Yes it is. Will I vote in the next election? Binary choice. Will I vote Democrat or Republican? Also binary choice.
Then how did the millions of vote difference between Harris 24 and Biden 20 not end up in the Republican column. Voters always have another choice and its the one they are making by default because its where all voters begin: to stay on the couch.
Only if you include options that are not related to voting does
So not voting isn’t related to voting? The whole point here is that the game theoretical strategy of “strategic voting” or “voting for the lessor of two evils” falls apart when it meets reality. It doesn’t work, as in, it doesn’t give you the strategic outcomes you want it to because you didn’t represent the game correctly. Voting isn’t a binary, no matter how much so you insist that it is. A voter can simply not vote, or not even register. Or vote third party, or write in the name of their cat. You approving of or not approving of those things doesn’t mean they aren’t available as options to a voter.

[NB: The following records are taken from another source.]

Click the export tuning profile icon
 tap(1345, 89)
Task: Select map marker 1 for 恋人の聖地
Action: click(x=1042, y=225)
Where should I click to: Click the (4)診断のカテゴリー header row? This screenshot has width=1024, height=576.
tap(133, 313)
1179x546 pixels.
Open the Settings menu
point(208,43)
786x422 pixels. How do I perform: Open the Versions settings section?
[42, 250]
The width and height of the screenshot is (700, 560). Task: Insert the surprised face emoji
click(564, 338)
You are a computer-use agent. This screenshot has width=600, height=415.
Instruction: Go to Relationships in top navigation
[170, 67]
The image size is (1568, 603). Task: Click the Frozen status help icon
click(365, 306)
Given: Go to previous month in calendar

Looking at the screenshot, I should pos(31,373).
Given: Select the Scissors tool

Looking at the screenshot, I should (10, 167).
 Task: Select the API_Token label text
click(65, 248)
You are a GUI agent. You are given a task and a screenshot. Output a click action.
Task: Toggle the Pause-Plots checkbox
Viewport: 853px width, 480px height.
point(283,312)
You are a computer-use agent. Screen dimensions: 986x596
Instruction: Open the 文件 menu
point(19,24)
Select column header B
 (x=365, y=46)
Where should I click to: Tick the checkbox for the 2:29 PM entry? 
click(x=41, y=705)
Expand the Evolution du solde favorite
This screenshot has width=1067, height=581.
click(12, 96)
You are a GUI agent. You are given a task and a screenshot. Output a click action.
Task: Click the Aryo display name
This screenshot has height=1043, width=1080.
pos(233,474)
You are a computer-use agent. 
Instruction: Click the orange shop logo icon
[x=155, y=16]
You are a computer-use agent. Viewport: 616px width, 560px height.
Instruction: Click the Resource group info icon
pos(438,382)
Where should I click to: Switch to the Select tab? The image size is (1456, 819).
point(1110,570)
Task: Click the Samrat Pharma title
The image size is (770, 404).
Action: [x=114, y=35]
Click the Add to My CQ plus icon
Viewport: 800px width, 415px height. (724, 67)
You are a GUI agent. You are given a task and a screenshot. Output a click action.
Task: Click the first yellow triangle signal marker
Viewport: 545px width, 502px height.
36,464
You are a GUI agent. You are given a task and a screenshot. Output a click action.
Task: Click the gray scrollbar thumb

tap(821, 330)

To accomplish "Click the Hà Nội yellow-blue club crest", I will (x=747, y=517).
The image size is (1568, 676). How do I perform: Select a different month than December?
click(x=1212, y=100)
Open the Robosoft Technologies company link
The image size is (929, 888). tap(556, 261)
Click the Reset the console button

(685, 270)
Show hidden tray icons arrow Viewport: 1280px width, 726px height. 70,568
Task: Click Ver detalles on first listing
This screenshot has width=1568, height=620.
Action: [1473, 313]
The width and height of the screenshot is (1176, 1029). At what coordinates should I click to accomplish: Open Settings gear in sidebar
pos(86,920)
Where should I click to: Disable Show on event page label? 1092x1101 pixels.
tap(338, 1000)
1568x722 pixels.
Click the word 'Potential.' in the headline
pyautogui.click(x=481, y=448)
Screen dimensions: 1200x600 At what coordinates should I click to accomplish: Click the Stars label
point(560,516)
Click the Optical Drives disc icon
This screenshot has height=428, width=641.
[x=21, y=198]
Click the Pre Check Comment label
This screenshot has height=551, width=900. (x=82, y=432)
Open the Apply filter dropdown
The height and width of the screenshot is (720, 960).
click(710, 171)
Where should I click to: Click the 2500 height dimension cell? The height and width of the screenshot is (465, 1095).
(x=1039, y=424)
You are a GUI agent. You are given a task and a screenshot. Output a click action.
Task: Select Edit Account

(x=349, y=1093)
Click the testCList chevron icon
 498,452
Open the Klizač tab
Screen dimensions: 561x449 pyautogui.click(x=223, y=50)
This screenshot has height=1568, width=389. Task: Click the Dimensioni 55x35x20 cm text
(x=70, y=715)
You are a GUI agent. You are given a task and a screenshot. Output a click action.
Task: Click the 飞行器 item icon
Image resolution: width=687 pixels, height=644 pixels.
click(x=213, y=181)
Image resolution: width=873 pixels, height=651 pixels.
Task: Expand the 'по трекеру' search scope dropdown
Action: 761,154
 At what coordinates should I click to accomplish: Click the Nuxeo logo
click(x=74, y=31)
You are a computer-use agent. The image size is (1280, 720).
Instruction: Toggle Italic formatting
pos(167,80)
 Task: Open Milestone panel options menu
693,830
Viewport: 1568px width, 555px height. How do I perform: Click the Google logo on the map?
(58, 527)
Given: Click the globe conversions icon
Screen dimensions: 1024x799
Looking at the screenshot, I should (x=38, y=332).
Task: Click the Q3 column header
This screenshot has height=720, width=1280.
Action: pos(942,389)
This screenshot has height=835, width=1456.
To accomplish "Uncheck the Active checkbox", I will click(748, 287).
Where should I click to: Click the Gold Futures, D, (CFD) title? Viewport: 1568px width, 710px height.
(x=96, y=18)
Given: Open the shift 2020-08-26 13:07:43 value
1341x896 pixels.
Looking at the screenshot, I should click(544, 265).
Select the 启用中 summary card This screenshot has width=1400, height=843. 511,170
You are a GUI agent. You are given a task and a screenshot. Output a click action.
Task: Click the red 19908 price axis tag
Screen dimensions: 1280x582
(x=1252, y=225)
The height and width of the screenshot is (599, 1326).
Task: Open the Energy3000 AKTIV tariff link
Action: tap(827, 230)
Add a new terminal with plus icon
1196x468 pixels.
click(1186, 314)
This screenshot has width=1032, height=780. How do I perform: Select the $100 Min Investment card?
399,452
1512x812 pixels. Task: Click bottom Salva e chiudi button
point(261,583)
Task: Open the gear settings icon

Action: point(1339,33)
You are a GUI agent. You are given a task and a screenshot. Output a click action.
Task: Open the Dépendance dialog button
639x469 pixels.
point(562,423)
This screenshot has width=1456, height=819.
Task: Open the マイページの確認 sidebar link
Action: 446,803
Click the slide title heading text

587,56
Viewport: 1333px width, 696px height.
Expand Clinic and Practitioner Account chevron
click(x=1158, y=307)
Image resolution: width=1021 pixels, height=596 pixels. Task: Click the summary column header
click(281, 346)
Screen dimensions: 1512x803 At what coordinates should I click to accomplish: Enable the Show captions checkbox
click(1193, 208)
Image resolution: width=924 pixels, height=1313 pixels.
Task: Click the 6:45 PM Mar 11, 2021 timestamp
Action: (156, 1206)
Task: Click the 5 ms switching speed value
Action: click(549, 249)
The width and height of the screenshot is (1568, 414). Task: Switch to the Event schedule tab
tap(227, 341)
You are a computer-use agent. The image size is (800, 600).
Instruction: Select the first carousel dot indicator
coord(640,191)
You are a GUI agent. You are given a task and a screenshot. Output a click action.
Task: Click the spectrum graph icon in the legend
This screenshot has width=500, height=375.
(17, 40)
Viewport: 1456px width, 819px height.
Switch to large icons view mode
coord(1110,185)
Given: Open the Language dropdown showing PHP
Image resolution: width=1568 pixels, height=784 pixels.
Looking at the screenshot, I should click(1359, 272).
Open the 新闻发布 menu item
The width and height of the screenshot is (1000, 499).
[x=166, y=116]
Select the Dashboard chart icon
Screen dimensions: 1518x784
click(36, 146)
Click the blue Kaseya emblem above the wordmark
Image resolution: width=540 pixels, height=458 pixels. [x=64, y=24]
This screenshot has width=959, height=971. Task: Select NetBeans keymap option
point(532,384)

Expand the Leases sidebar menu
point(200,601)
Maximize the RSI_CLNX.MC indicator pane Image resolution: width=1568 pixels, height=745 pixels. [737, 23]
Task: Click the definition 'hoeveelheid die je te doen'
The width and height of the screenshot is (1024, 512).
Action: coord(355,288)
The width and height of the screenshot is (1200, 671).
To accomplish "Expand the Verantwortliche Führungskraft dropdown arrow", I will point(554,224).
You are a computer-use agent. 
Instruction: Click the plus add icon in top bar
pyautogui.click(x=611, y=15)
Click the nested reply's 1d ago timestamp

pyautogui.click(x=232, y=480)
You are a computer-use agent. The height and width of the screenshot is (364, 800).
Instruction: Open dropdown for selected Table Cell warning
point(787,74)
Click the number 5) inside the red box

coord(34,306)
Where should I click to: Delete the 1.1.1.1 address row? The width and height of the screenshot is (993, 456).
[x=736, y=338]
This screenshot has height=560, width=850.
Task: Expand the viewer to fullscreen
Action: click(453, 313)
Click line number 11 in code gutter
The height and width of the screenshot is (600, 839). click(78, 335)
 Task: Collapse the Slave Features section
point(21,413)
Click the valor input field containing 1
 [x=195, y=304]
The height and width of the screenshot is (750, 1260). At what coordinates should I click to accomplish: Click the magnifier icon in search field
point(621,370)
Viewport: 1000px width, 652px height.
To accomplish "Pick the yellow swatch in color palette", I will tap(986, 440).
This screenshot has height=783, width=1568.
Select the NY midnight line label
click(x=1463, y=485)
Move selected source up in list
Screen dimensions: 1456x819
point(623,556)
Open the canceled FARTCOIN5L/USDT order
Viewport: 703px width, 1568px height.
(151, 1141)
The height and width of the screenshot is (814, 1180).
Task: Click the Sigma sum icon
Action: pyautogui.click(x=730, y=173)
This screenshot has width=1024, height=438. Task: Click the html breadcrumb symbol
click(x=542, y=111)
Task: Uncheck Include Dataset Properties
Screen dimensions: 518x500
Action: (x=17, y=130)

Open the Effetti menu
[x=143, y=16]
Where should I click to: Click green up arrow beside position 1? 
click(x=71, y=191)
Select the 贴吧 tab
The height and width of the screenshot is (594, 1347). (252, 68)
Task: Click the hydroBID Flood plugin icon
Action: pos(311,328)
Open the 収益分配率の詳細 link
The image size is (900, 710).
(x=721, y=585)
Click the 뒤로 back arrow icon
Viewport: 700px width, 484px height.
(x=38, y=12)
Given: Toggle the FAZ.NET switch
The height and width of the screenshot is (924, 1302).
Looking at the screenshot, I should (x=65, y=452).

If you want to blame voters, then you need to offer a mechanism to move them. I know how we can move individual politicians and campaigns because we’ve done it before. I don’t think we disagree about that. But there is no credible mechanism for changing the inarticulate mass which is the “electorate” to adopt your perspective that they should have just voted to support genocide. There is no tool which performs that operation. You can’t move voters in this manner. A single voter is a grain of sand. It behaves like a solid, like a tiny rock. A mass of voters is a river of sand. They have fundamentally different properties.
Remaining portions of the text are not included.